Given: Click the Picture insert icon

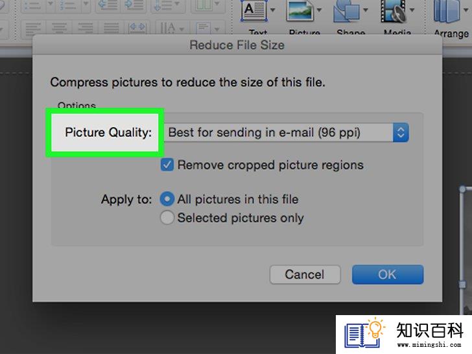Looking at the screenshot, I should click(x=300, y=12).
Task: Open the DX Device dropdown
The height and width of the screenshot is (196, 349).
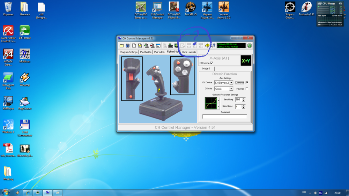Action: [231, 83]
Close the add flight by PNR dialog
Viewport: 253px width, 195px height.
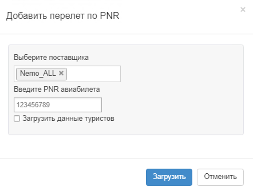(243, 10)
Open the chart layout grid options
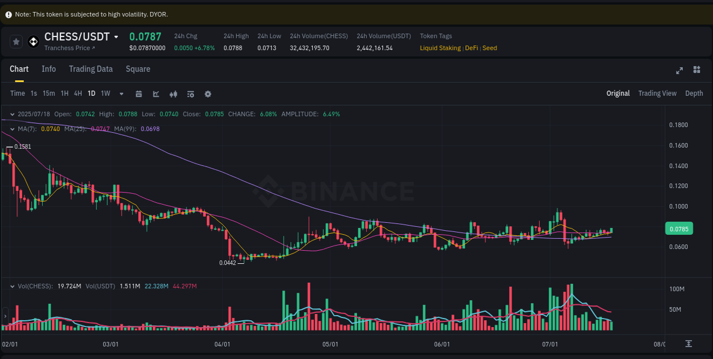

***

* _Your assignment_
In the records above, take every line from the opening one through the line with "Close the add flight by PNR dialog" and repeat it exactly; pictures are not part of the copy.

* _Exercise result_
Given: Click the Picture insert icon

Looking at the screenshot, I should click(x=300, y=12).
Task: Open the DX Device dropdown
The height and width of the screenshot is (196, 349).
Action: [231, 83]
Close the add flight by PNR dialog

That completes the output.